## WHAT YOU HAVE TO DO
Starting at the line that contains "Click the rainbow gradient base of the mug" and ending at the last of the rows below, turn each line into a string in a JSON list. Skip blank lines and leave the pictures out.
[start]
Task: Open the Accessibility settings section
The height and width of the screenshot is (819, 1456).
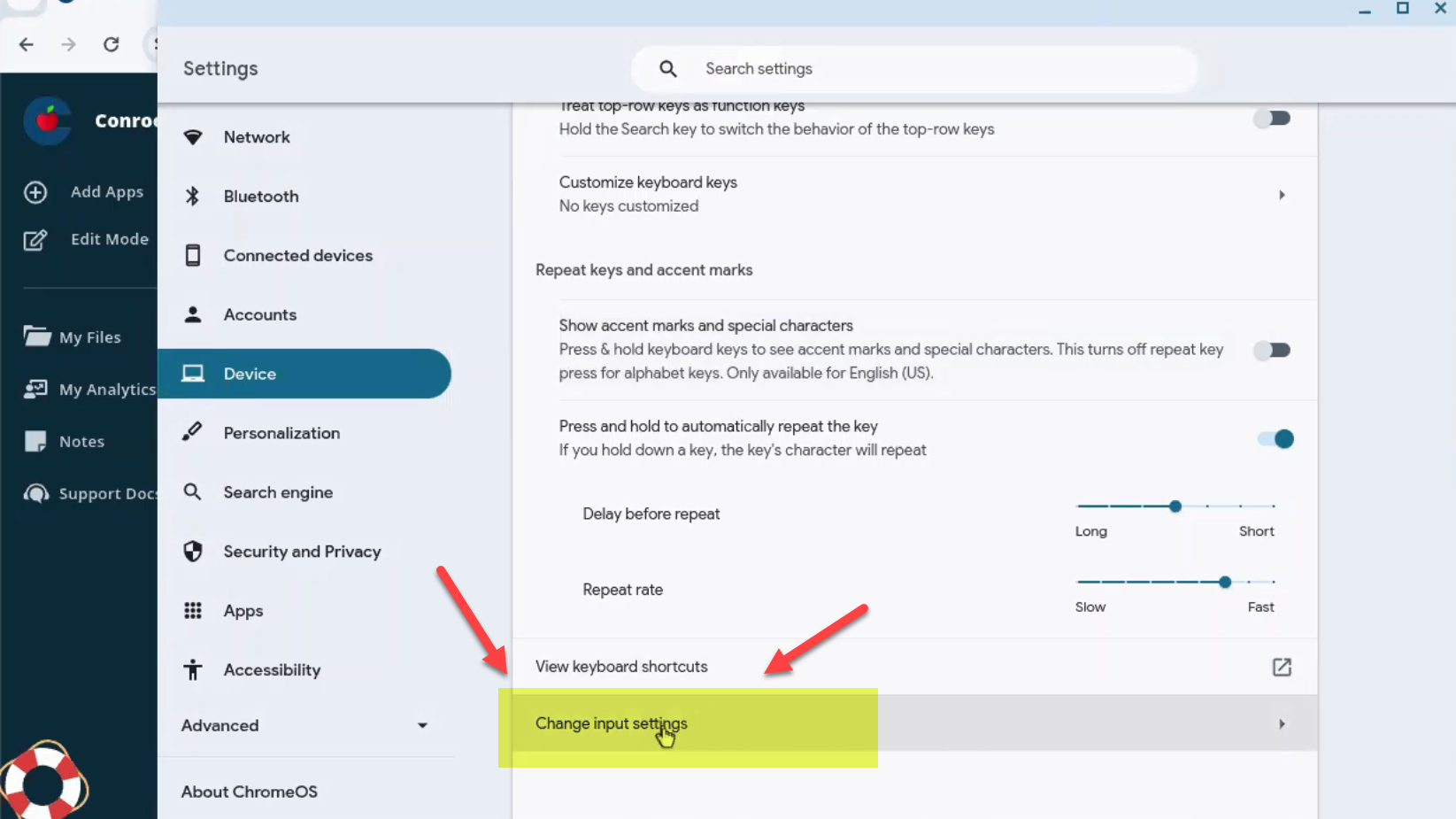Action: coord(272,670)
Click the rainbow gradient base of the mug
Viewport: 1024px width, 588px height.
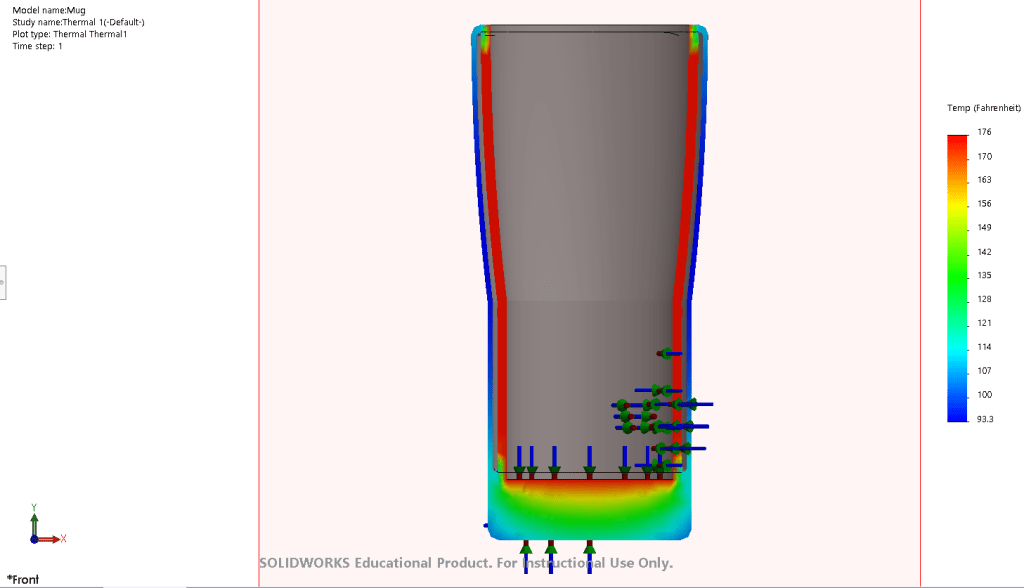590,508
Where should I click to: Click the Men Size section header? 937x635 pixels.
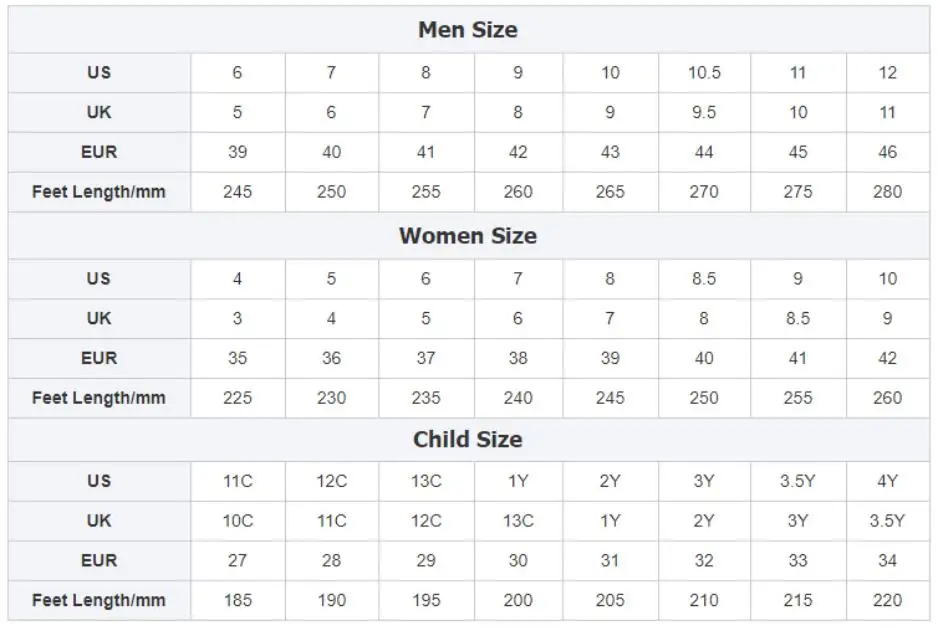[468, 30]
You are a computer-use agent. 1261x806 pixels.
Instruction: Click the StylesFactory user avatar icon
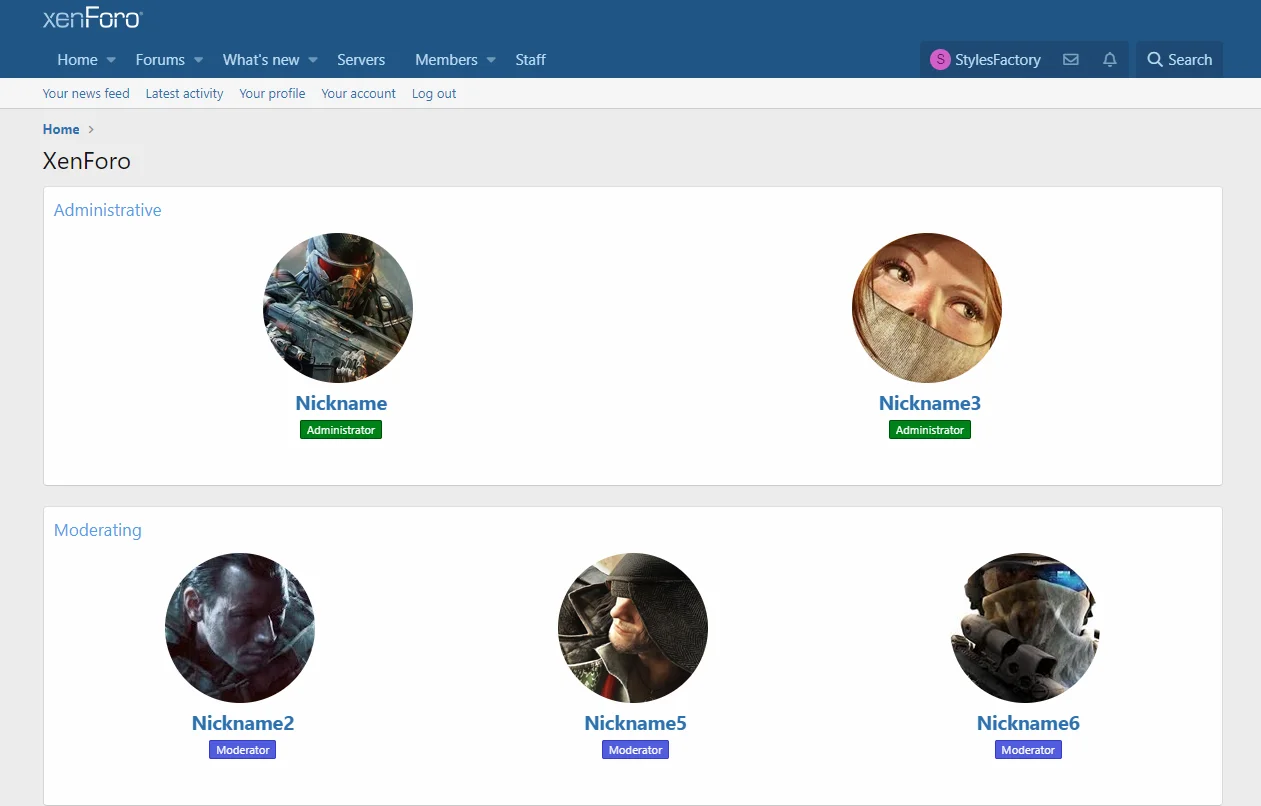(939, 60)
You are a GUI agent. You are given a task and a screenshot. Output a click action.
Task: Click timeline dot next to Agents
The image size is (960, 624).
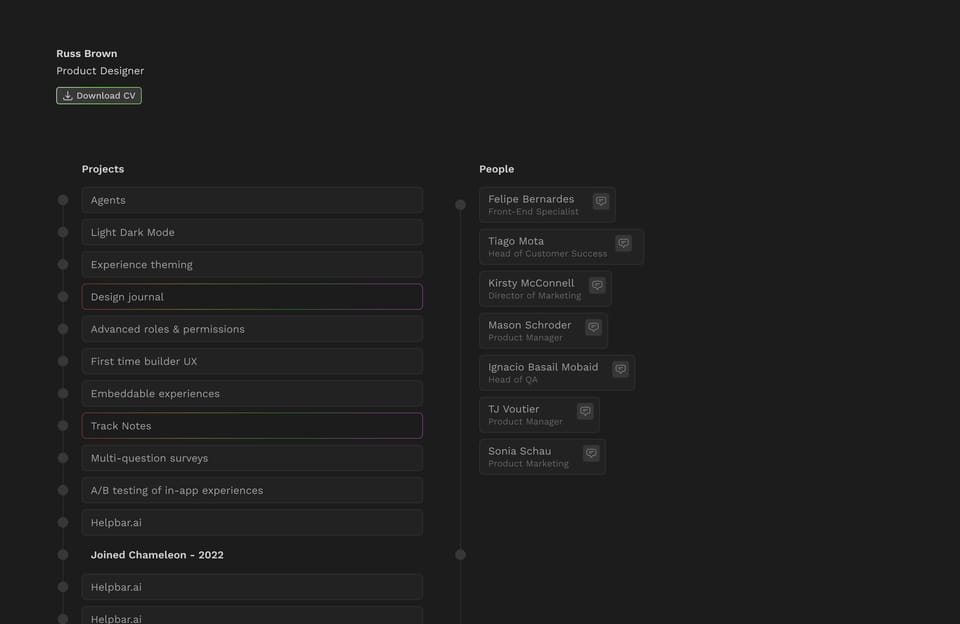point(63,200)
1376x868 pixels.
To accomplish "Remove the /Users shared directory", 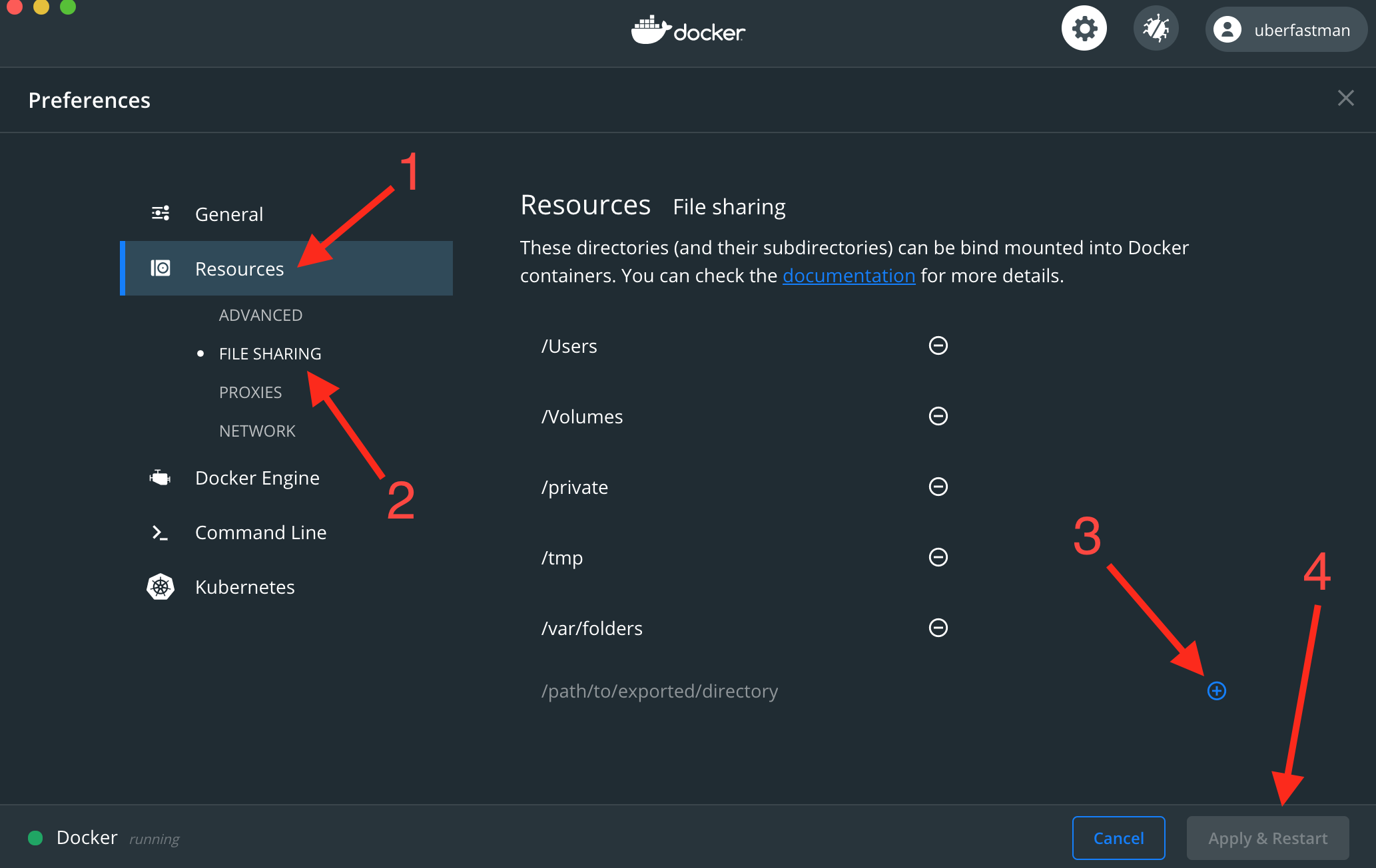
[end]
## EXERCISE SOLUTION
[
  "Click the rainbow gradient base of the mug",
  "Viewport: 1024px width, 588px height.",
  "590,508",
  "Where should I click to: Click the Men Size section header? 937x635 pixels.",
  "[468, 30]",
  "You are a computer-use agent. 1261x806 pixels.",
  "Instruction: Click the StylesFactory user avatar icon",
  "(939, 60)",
  "You are a GUI agent. You are given a task and a screenshot. Output a click action.",
  "Task: Click timeline dot next to Agents",
  "The image size is (960, 624).",
  "point(63,200)",
  "1376x868 pixels.",
  "To accomplish \"Remove the /Users shared directory\", "
]